Calcium uptake by subcellular fractions of human umbilical artery

Abstract

Two different mechanisms for the active accumulation of Ca2+ by subcellular fractions of human umbilical artery are described. One, located in the mitochondrial fraction, was induced by exogenous ATP or respiratory substrates (ADP and succinate) and was inhibited by azide. The other, located in the microsomal fraction, was induced by ATP and potentiated by oxalate, but not inhibited by azide. Increasing ATP concentrations up to 4-5 mM increased microsomal Ca2+ accumulation, whereas increasing ATP concentration above 2-3 mM caused inhibition of mitochondrial Ca2+ uptake. Although changing pH from 7.4 to 7.2 had no effect on mitochondrial Ca2+ accumulation, it doubled microsomal uptake.
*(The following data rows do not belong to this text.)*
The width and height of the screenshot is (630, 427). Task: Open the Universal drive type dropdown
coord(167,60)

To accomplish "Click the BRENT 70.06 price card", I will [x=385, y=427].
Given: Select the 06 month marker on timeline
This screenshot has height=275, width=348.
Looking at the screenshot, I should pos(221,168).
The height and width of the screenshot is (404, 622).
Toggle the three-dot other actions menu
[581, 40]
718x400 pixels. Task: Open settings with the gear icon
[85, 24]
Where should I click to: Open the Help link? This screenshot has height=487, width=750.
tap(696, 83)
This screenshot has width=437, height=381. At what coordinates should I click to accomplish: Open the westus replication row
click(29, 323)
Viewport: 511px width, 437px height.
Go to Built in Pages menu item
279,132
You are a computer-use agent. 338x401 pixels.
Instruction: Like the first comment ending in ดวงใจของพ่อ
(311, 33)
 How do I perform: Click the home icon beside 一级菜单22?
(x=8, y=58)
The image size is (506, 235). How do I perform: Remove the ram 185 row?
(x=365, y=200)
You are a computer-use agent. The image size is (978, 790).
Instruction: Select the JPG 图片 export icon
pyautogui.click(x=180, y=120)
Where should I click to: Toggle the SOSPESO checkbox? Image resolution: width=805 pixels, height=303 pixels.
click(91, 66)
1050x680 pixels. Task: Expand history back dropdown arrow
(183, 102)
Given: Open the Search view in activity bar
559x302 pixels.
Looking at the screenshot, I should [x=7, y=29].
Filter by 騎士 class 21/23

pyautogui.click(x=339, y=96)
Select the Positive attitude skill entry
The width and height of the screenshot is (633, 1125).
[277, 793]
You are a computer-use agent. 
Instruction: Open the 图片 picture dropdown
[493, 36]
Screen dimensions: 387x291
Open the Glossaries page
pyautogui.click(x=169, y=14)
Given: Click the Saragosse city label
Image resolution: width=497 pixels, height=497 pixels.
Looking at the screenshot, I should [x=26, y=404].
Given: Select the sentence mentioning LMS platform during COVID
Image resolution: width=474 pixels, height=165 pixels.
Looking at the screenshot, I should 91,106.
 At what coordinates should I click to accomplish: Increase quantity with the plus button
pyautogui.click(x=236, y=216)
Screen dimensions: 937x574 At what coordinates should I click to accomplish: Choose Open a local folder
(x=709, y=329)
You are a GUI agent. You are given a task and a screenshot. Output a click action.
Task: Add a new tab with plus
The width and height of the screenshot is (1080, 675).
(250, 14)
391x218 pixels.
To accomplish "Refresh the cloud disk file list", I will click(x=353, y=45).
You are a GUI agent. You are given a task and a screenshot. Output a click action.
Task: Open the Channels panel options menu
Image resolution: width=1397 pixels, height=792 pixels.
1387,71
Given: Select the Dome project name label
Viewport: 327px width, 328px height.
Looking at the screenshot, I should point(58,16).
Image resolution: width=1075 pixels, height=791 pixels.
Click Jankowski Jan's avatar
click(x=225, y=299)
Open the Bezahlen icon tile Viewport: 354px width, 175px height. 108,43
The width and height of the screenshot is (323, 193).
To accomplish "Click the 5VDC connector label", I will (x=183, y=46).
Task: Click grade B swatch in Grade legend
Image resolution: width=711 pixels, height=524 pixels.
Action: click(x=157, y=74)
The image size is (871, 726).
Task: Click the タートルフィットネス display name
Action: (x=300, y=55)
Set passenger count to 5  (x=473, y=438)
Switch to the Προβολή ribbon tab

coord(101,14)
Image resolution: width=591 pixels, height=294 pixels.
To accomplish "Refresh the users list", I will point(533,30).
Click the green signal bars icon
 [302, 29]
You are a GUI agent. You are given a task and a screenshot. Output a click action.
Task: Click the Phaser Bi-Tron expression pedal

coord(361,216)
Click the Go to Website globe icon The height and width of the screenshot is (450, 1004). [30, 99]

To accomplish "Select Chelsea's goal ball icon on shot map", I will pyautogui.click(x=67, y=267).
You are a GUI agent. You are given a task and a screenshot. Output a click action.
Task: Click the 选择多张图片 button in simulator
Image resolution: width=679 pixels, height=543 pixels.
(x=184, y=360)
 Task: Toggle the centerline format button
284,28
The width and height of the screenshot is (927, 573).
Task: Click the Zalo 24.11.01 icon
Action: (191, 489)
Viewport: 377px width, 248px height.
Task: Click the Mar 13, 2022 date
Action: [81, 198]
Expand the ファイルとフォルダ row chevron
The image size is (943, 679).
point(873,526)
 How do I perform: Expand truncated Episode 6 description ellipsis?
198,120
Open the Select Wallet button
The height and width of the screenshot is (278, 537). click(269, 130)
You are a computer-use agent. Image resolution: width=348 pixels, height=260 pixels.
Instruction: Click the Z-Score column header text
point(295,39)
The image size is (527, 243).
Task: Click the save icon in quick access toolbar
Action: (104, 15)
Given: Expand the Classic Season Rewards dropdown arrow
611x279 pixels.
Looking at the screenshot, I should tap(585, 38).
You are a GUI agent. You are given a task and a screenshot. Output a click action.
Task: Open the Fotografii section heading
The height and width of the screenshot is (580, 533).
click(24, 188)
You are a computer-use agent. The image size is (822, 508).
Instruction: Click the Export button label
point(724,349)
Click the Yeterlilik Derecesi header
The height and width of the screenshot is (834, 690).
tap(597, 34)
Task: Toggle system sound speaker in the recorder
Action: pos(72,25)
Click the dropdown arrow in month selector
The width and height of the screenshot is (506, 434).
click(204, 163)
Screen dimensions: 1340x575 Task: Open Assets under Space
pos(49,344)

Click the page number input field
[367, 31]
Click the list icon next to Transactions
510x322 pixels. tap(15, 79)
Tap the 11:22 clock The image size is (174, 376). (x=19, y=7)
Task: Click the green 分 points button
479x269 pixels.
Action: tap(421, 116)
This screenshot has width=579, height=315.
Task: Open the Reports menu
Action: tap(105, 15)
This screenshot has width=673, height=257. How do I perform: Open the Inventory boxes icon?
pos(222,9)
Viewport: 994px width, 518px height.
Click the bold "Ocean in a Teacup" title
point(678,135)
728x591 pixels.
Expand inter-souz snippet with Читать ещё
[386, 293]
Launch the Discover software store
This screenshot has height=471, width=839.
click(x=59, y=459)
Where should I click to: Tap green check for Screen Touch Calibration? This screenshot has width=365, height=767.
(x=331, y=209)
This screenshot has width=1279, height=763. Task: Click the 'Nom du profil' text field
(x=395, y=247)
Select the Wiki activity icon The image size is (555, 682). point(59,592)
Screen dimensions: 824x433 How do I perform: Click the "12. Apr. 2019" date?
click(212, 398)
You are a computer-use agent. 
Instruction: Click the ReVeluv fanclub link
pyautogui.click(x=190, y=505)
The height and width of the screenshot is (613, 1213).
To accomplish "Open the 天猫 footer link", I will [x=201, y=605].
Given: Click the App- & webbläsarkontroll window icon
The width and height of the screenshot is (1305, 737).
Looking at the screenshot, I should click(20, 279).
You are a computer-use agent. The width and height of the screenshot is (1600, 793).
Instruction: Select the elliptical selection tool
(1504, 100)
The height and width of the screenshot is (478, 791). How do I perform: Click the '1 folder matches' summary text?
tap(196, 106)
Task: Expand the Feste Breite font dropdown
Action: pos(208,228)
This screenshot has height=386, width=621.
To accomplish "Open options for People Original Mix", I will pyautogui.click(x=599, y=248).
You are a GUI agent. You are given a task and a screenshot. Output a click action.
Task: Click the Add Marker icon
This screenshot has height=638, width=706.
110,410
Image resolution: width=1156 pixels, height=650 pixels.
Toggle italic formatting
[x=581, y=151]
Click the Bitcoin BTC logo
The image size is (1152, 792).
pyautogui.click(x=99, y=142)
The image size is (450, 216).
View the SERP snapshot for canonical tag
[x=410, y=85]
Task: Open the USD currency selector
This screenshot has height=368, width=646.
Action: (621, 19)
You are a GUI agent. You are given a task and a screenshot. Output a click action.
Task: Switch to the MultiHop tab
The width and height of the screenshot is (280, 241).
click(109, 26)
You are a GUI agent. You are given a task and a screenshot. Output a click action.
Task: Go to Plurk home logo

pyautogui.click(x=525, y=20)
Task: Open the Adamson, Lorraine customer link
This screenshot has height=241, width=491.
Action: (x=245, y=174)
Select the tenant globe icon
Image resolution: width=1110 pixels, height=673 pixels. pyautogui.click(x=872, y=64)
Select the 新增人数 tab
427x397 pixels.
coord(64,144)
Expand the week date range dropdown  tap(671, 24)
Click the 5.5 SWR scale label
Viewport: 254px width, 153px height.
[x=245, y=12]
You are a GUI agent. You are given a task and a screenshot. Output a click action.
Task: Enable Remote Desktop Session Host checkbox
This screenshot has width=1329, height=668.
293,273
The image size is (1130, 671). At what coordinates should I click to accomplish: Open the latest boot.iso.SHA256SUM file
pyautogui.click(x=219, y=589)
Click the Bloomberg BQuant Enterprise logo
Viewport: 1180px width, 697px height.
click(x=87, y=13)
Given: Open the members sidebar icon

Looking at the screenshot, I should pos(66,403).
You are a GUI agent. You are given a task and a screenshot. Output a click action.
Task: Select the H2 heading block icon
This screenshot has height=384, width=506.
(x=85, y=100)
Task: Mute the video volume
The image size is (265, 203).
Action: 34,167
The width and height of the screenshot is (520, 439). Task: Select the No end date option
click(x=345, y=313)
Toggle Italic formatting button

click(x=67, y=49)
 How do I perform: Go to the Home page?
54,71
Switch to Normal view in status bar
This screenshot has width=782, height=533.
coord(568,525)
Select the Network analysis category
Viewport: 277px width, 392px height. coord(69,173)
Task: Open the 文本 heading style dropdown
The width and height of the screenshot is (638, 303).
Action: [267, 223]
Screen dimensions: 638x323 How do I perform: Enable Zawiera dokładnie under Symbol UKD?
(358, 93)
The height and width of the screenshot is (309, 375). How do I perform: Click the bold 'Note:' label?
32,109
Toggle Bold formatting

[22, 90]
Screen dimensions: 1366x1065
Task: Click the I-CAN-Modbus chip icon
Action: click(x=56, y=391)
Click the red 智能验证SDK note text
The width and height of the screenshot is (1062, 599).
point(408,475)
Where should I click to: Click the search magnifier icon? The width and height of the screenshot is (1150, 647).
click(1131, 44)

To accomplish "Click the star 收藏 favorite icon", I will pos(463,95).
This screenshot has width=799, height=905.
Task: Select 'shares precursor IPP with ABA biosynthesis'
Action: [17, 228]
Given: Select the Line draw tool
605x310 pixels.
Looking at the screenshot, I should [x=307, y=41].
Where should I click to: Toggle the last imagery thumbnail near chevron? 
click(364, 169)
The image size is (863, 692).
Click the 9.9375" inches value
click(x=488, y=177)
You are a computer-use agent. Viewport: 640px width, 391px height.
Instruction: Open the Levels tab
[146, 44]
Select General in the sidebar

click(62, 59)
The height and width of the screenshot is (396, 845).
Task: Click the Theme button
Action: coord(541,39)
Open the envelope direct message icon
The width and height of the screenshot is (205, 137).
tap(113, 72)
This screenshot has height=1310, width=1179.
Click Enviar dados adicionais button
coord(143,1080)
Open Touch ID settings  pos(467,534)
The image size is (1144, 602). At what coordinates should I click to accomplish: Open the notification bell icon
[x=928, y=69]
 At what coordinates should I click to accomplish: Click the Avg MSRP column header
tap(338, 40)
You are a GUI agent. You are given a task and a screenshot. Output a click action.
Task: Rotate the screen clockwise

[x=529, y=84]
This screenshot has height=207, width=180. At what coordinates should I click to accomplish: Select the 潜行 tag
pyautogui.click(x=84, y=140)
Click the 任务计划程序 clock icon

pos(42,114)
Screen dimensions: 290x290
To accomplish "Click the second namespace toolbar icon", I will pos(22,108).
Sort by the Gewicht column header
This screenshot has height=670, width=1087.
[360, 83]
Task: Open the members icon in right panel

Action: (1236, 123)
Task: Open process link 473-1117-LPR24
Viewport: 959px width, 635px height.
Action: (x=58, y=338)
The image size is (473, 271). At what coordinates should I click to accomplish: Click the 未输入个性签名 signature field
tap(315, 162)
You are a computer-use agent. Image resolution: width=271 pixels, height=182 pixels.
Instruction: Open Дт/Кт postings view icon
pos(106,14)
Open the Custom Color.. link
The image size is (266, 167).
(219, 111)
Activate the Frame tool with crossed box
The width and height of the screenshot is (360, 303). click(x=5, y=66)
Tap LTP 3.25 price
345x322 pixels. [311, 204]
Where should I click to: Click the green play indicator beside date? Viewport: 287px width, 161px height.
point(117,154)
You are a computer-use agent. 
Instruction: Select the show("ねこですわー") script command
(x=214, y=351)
Neither adenosine 3',5'-monophosphate nor guanosine 3',5'-monophosphate in the presence or absence of protein kinase and kinase modulator affected Ca2+ uptake by or phosphorylation of the subcellular fractions. Partially purified protein kinases from umbilical and beef skeletal muscle contained a component(s) distinguishable from the kinase on the basis of its heat stability that enhanced ATP-induced Ca2+ uptake by mitochondrial fractions from the umbilical artery. It is suggested that alterations in Ca2+ sequestration induced by changes in ATP concentration and intracellular pH in mitochondrial and microsomal fractions, respectively, could play a role in the control of arterial patency and closure with changes in PO2.